++++ Given records ++++
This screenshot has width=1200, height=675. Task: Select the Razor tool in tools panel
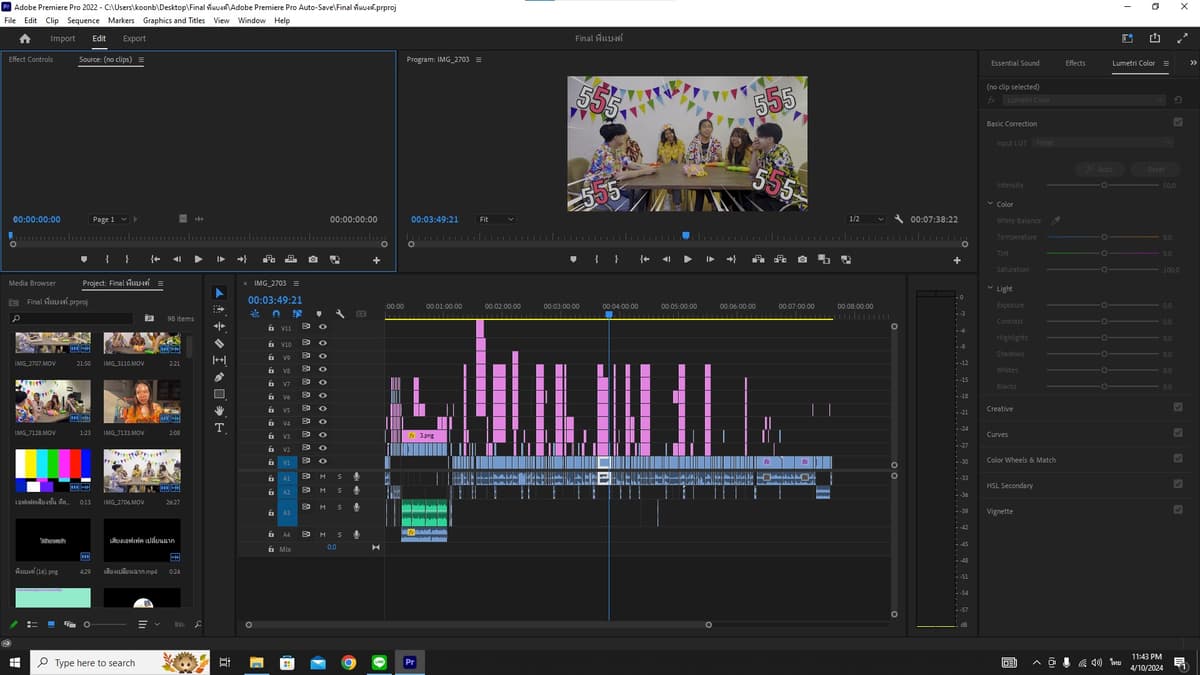point(220,343)
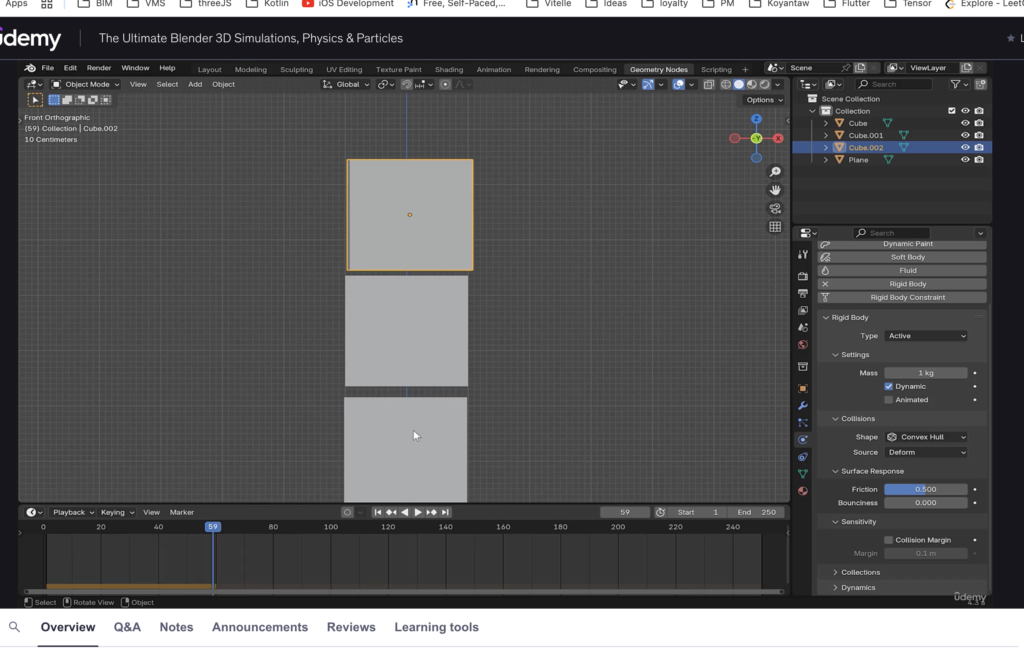The image size is (1024, 657).
Task: Open the Material properties tab icon
Action: click(x=802, y=491)
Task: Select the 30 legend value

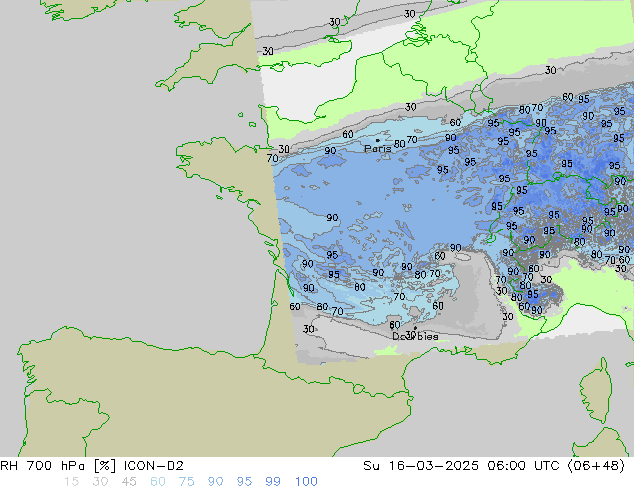Action: [100, 481]
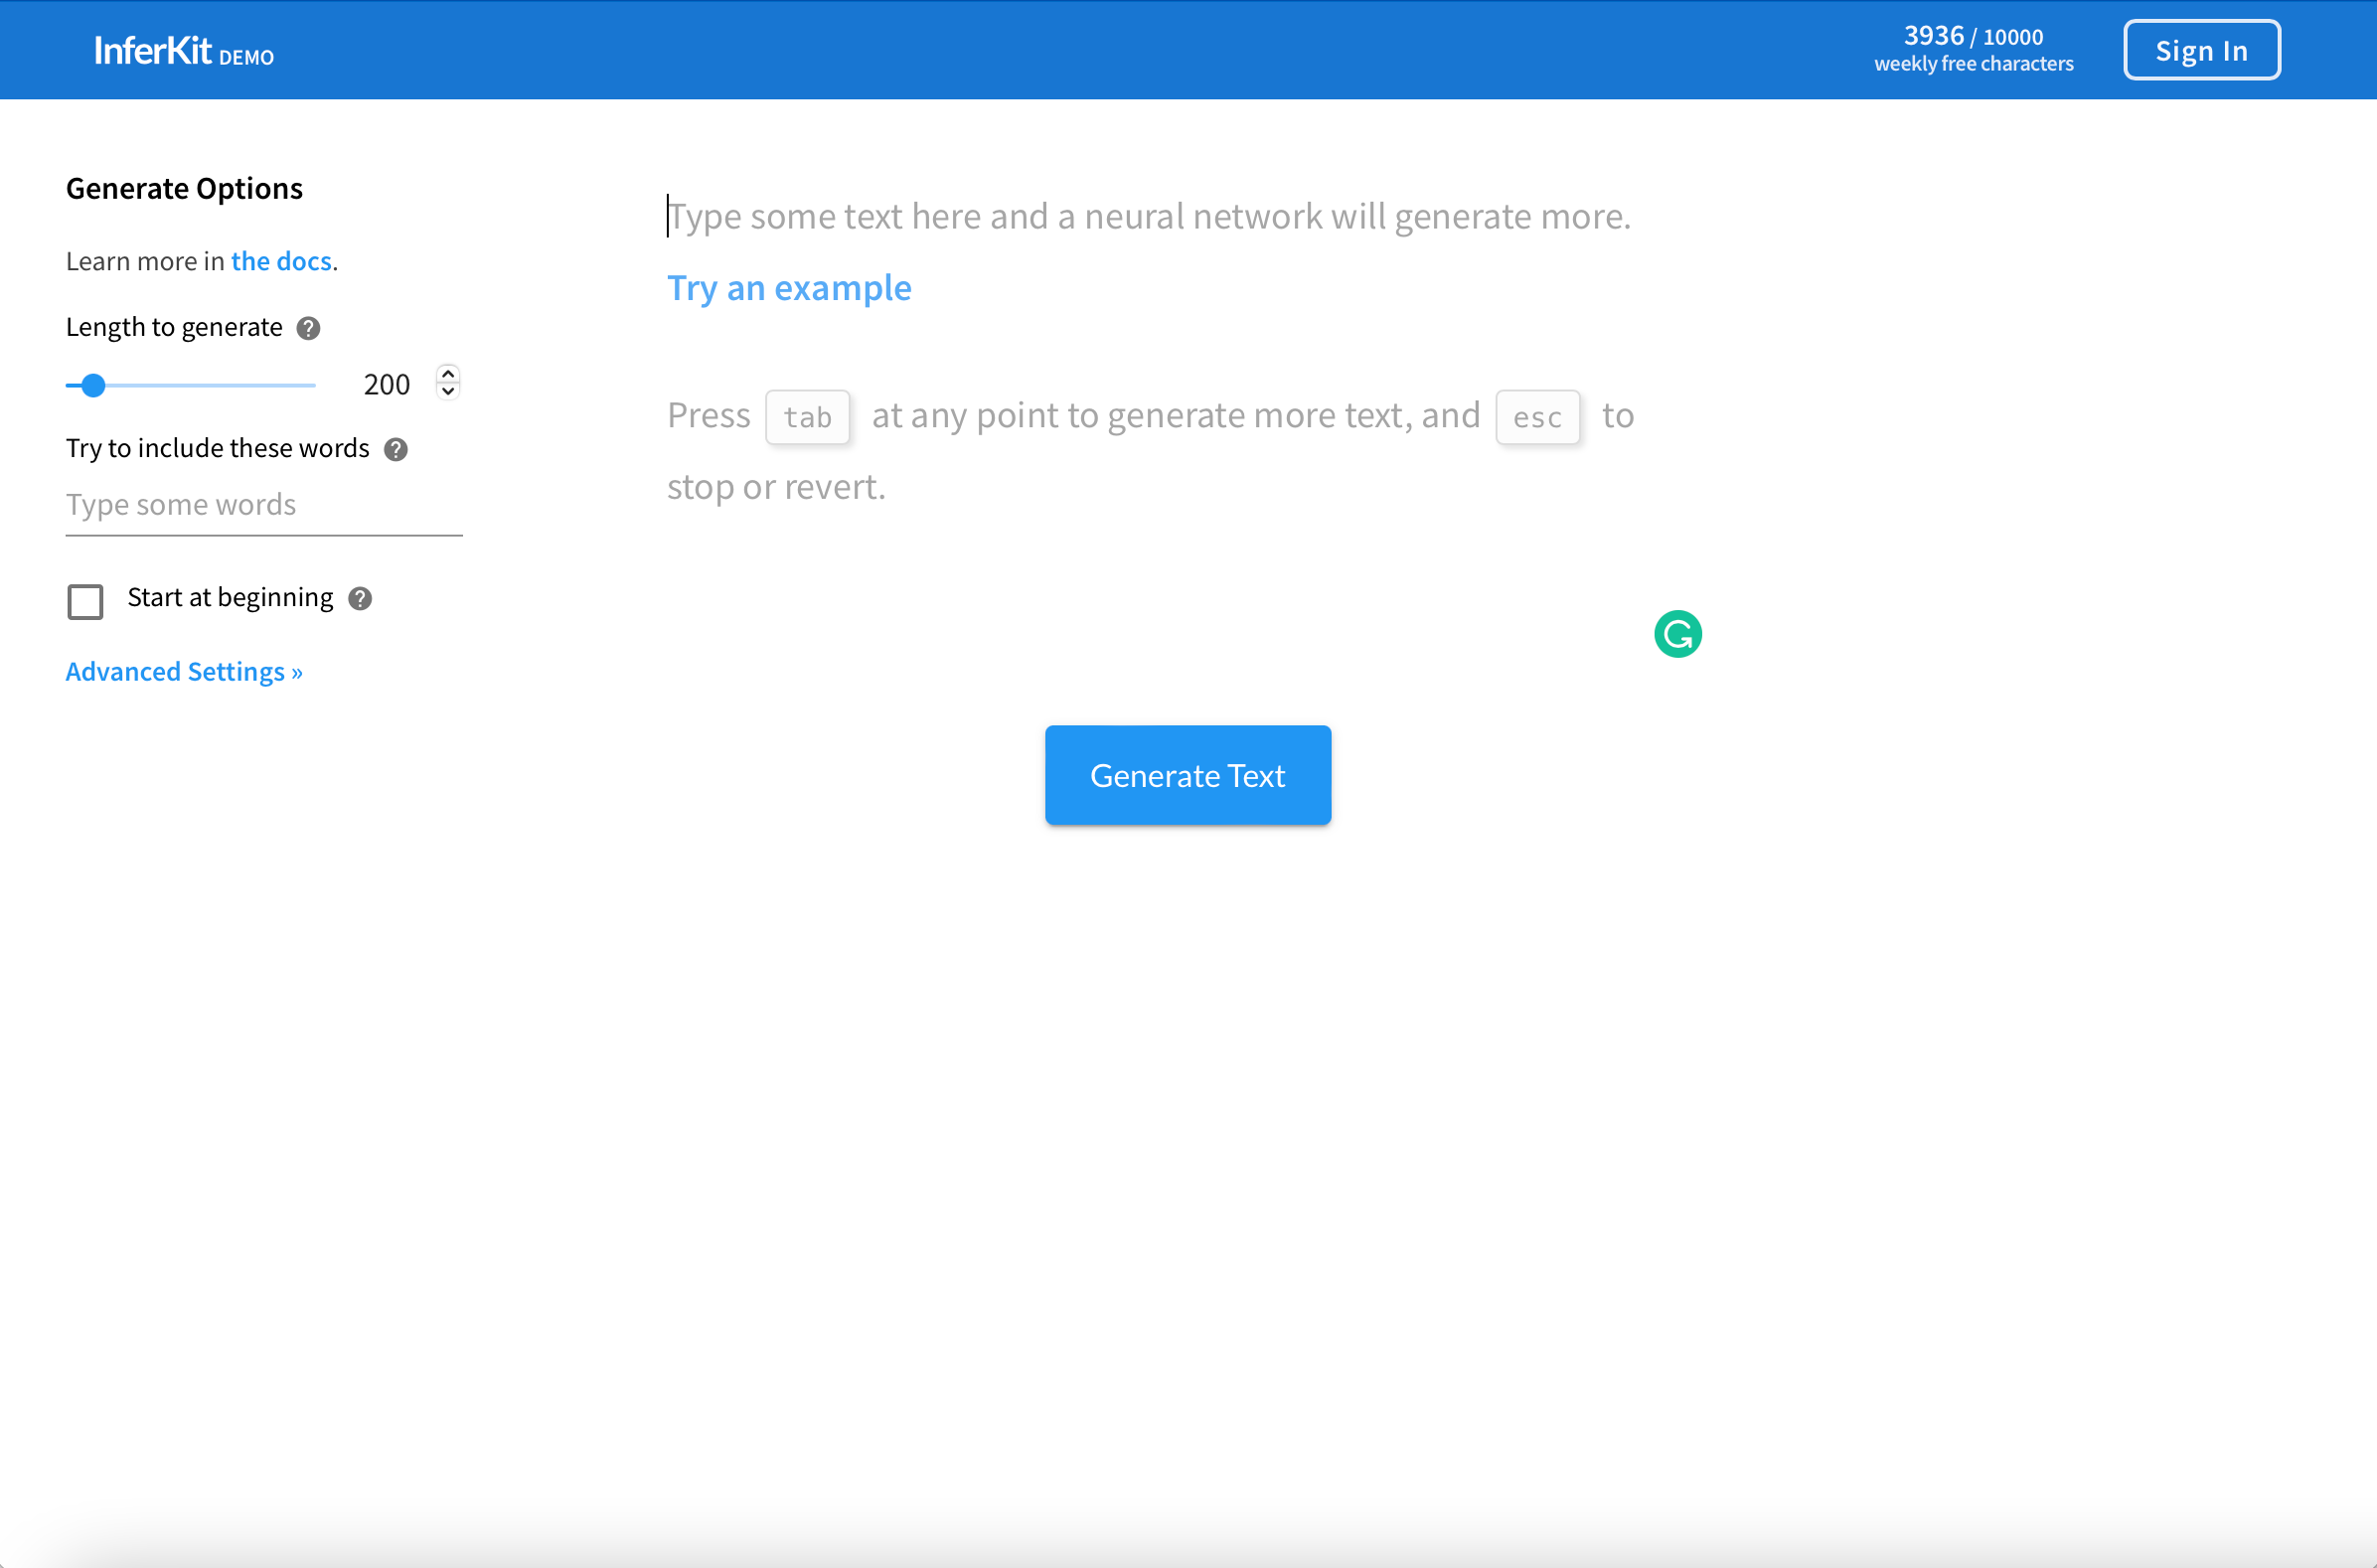Screen dimensions: 2377x1568
Task: Click Try an example link
Action: pos(791,287)
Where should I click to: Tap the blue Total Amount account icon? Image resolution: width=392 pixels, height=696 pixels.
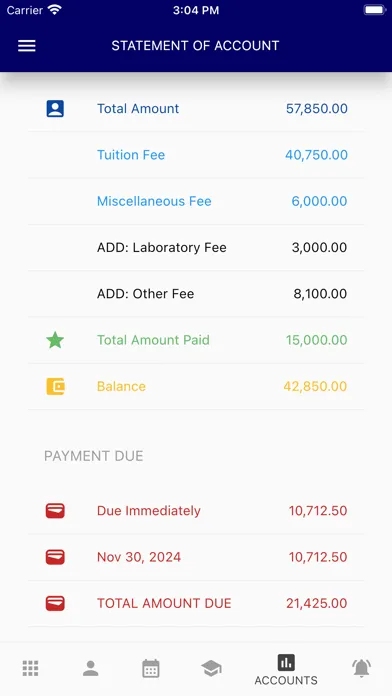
++++
Aim of the task:
Return the full set of lines above word for word and with no pictures.

Your solution:
This screenshot has width=1200, height=675. Task: Select the Razor tool in tools panel
point(220,343)
The image size is (1024, 657).
Task: Open the Material properties tab icon
Action: click(x=802, y=491)
Task: Select the 30 legend value

Action: [100, 481]
Screen dimensions: 2377x1568
Task: Click Try an example link
Action: pos(791,287)
Where should I click to: Tap the blue Total Amount account icon? Image resolution: width=392 pixels, height=696 pixels.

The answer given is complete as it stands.